The defendant’s reliance on Miller v. Surf Props. (4 N Y 2d 475, supra) is misplaced. In that case, we held that the activities of a “travel agency” were not sufficient to give our courts in personam jurisdiction over a Florida hotel when the agency’s services “amounted to little more than rendering telephone service and mailing brochures” for the hotel and 30 other independent and unassociated Florida establishments (4 N Y 2d, at p. 481). Indeed, in Bryant (15 N Y 2d 426, 431, supra), we found it significant that in the Miller case the New York activities were carried on “not [by] an employee of the defendant [Florida hotel] but an independent travel agency representing defendant in New York City.” Although, in the case before us, the Hilton Reservation Service is not the “employee” of Hilton (U. K.), the Service and that defendant are owned in common by the other defendants and the Service is concededly run on a “non-profit” basis for the benefit of the London Hilton and other Hilton hotels.

It is to be borne in mind, contrary to certain intimations in the dissenting opinion, that this appeal deals with the jurisdiction of our courts over a foreign corporation rather than the liability of a parent company for the acts of a wholly owned subsidiary. (Cf. Walkovzky v. Carlton, 18 N Y 2d 414.) The “presence” of Hilton (U. K.) in New York, for purposes of jurisdiction, is established by the activities conducted here on its behalf by its agent, the Hilton Reservation Service, and the fact that the two are commonly owned is significant only because it gives rise to a valid inference as to the broad scope of the agency in the absence of an express agency agreement such as the one which existed in the Berner case (3 N Y 2d 1003, supra).

*Directions*
Copy out the part of the court opinion that opens with the words containing "It is to be" and closes with "2d 1003, supra).". The lines after this court opinion are separate material unrelated to it.

*Source excerpt*
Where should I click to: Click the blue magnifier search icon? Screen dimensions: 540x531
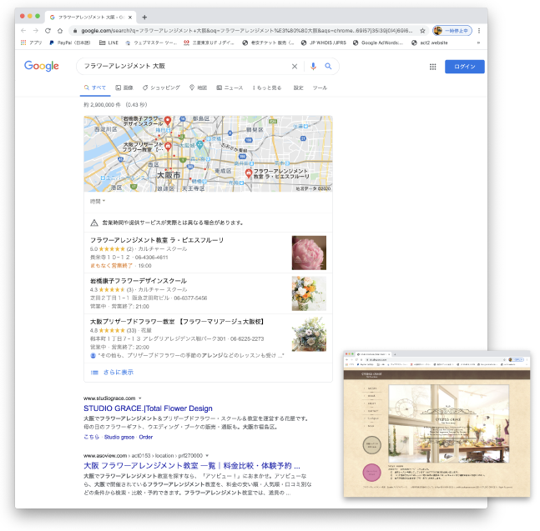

*Problem solution*
It is to be borne in mind, contrary to certain intimations in the dissenting opinion, that this appeal deals with the jurisdiction of our courts over a foreign corporation rather than the liability of a parent company for the acts of a wholly owned subsidiary. (Cf. Walkovzky v. Carlton, 18 N Y 2d 414.) The “presence” of Hilton (U. K.) in New York, for purposes of jurisdiction, is established by the activities conducted here on its behalf by its agent, the Hilton Reservation Service, and the fact that the two are commonly owned is significant only because it gives rise to a valid inference as to the broad scope of the agency in the absence of an express agency agreement such as the one which existed in the Berner case (3 N Y 2d 1003, supra).